> **Task item**
The line that contains "Image resolution: width=1372" marks the start. Please set it down, with every later line of the data, exactly and without pictures.
• • •
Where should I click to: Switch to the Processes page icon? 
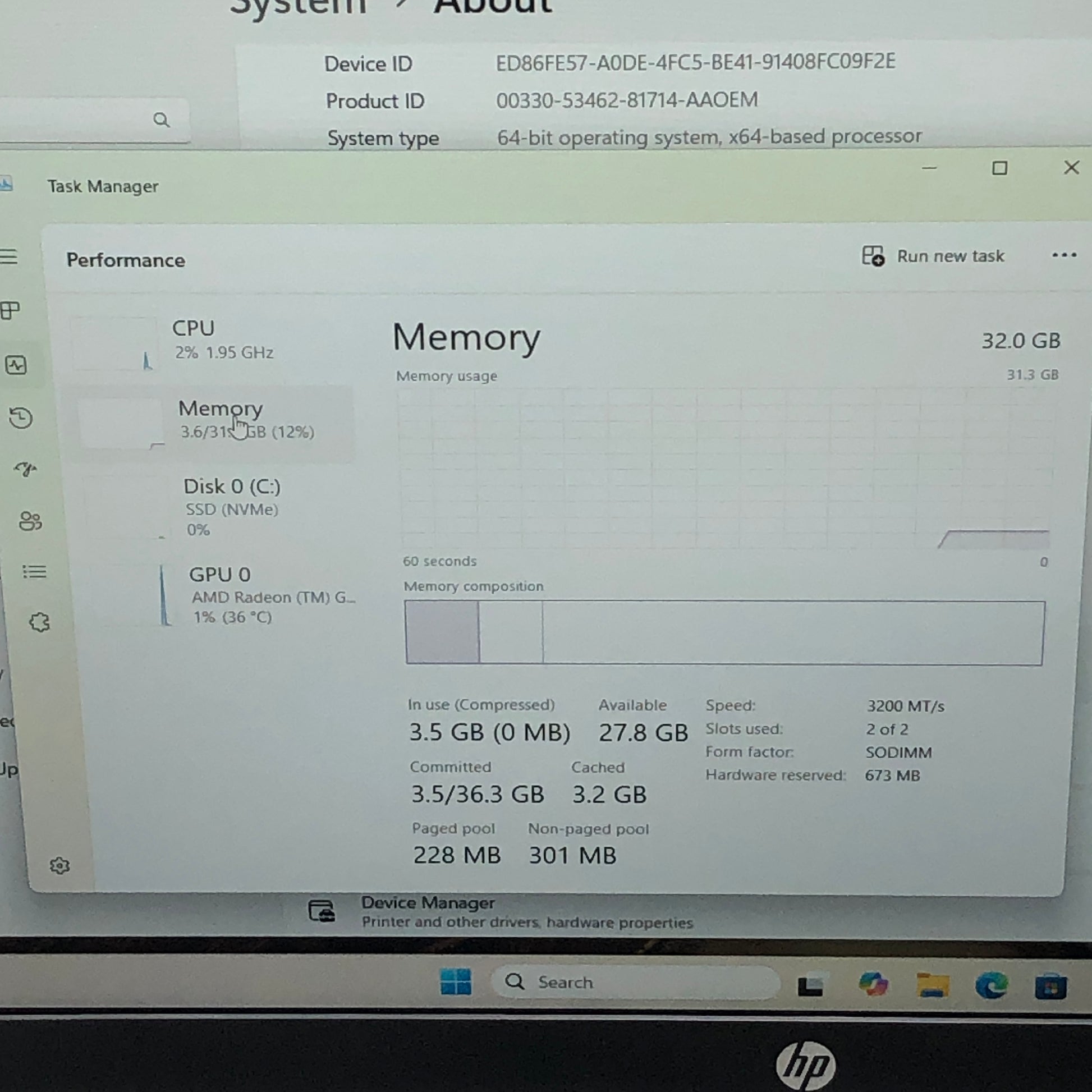[x=10, y=310]
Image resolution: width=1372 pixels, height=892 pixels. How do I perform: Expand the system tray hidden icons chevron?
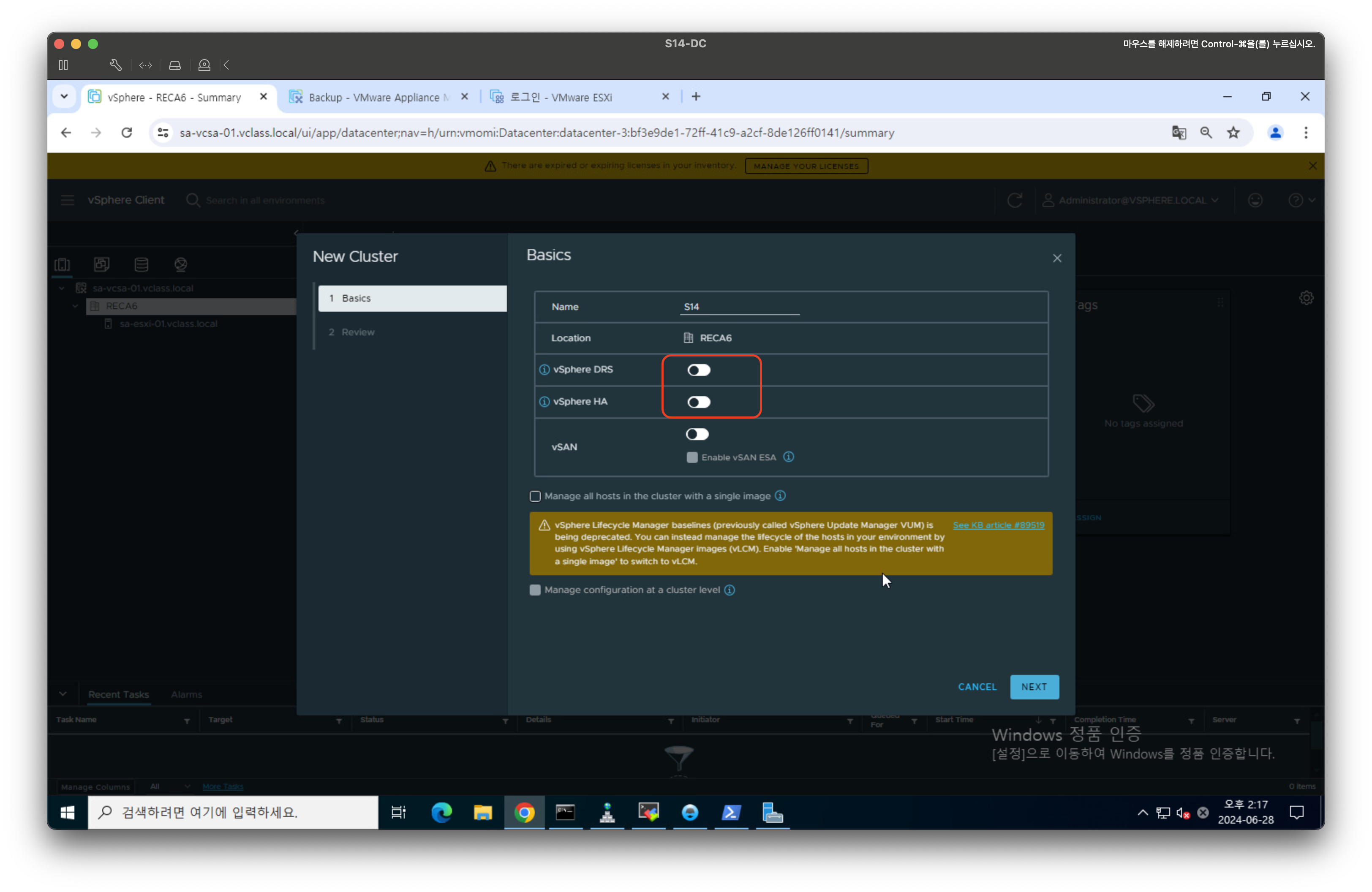click(1142, 813)
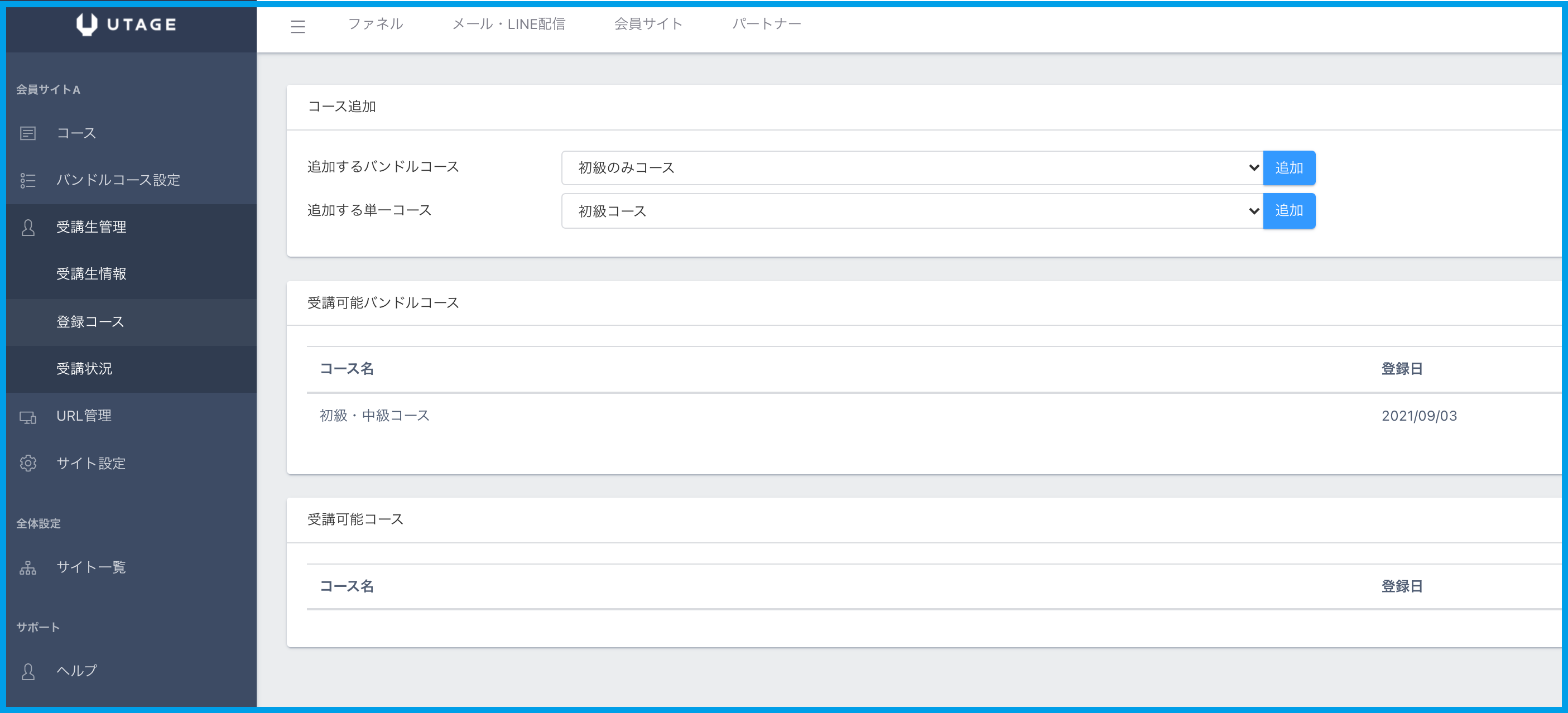Open the 会員サイト top menu
Viewport: 1568px width, 713px height.
648,24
• • •
> **Final answer**
Image resolution: width=1372 pixels, height=892 pixels. How do I perform: Expand the system tray hidden icons chevron?
click(1142, 813)
Open the 会員サイト top menu
Viewport: 1568px width, 713px height.
648,24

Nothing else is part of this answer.